Markdown

TRL (Hugging Face)¶

Scope: Hugging Face's Transformer Reinforcement Learning library, the HF-native post-training stack (SFT/DPO/GRPO and more) built on the Trainer + Accelerate, with optional vLLM rollouts and PEFT/LoRA.

The python blocks that call trl, peft, or accelerate are reference templates on real APIs (GPU-only, not runnable in this doc's CI): pin versions and validate before production use. Each core method is paired with a dependency-free numpy block that validates the underlying math, and every one of those was executed with asserts passing.

What it is¶

TRL (huggingface/trl, v1.x mid-2026) is a full-stack post-training library integrated with HF Transformers. It exposes one Trainer subclass per method, all built on the HF Trainer and Accelerate for distribution, with vLLM rollouts for online methods and PEFT for LoRA/QLoRA. It is the simplest entry point in the RL-library landscape (RL libraries): no Ray, no separate rollout cluster, tightest coupling to the HF ecosystem (models, datasets, Trainer).

Trainers, by family: - Offline: SFTTrainer, DPOTrainer (plus CPO/KTO/ORPO/BCO). - Online (vLLM-accelerated): GRPOTrainer, RLOOTrainer, OnlineDPOTrainer, XPOTrainer, NashMDTrainer (plus PPOTrainer, without the vLLM path). - Reward modelling: RewardTrainer, PRMTrainer. - Distillation: GKDTrainer, MiniLLMTrainer.

Why use it¶

Simplest to start: a trainer is three lines: a model id, a dataset, trainer.train(). No cluster DSL.
Tight HF ecosystem: consumes datasets, any transformers checkpoint, Trainer callbacks, and the Hub directly.
Best for single-node / getting started: Accelerate scales it from one GPU upward without rewriting the loop; ideal for SFT, preference tuning, and small-to-mid GRPO runs.

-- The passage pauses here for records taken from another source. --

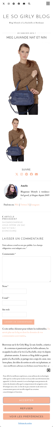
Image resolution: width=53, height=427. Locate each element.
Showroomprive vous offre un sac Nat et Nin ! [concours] (13, 223)
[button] (49, 3)
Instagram (35, 204)
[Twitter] (4, 3)
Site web (6, 309)
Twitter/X (24, 204)
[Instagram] (9, 3)
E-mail (5, 297)
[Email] (24, 3)
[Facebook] (19, 3)
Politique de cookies (25, 423)
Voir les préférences (26, 416)
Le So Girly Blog (26, 16)
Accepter (26, 400)
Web (17, 204)
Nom (5, 286)
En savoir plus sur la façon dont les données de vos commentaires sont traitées (26, 332)
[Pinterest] (14, 3)
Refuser (26, 408)
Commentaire (9, 253)
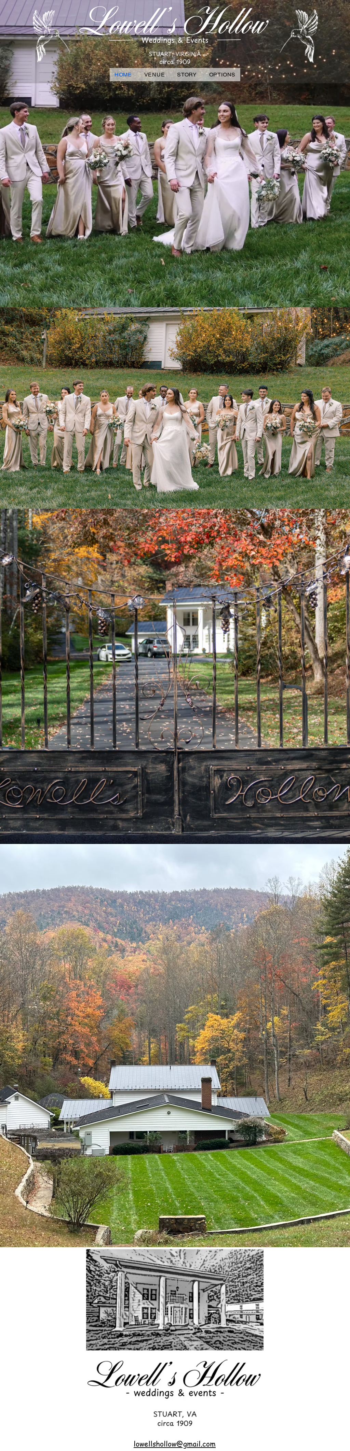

When to use it (and when not)¶

Use TRL for SFT/DPO/reward-model training, prototyping a GRPO recipe, LoRA/QLoRA on modest hardware, and single-node or small multi-node jobs where the HF Trainer is sufficient.
Prefer the large-scale Ray libraries when the job needs disaggregated async rollouts, Megatron-scale parallelism, or thousand-GPU orchestration: verl (verl), slime (slime), SkyRL (SkyRL), OpenRLHF (OpenRLHF), NeMo-RL (NeMo-RL). TRL has no Ray controller and colocates by design.
Landscape and selection guidance in RL libraries.

Architecture¶

flowchart TB
  subgraph Acc["Accelerate launch (DDP / FSDP / DeepSpeed)"]
    TR["HF Trainer: SFT / DPO / GRPO"]
    PEFT["PEFT adapters (LoRA / QLoRA)"]
  end
  DS["datasets (HF Hub)"] --> TR
  TR --- PEFT
  subgraph Roll["Online methods only"]
    VS["vLLM server (trl vllm-serve)"]
  end
  TR -.->|"prompts (use_vllm=True)"| VS
  VS -.->|"completions"| TR

How to use it¶

Install, then pick a trainer. SFT is the baseline.

pip install trl                    # add extras as needed: pip install trl[vllm]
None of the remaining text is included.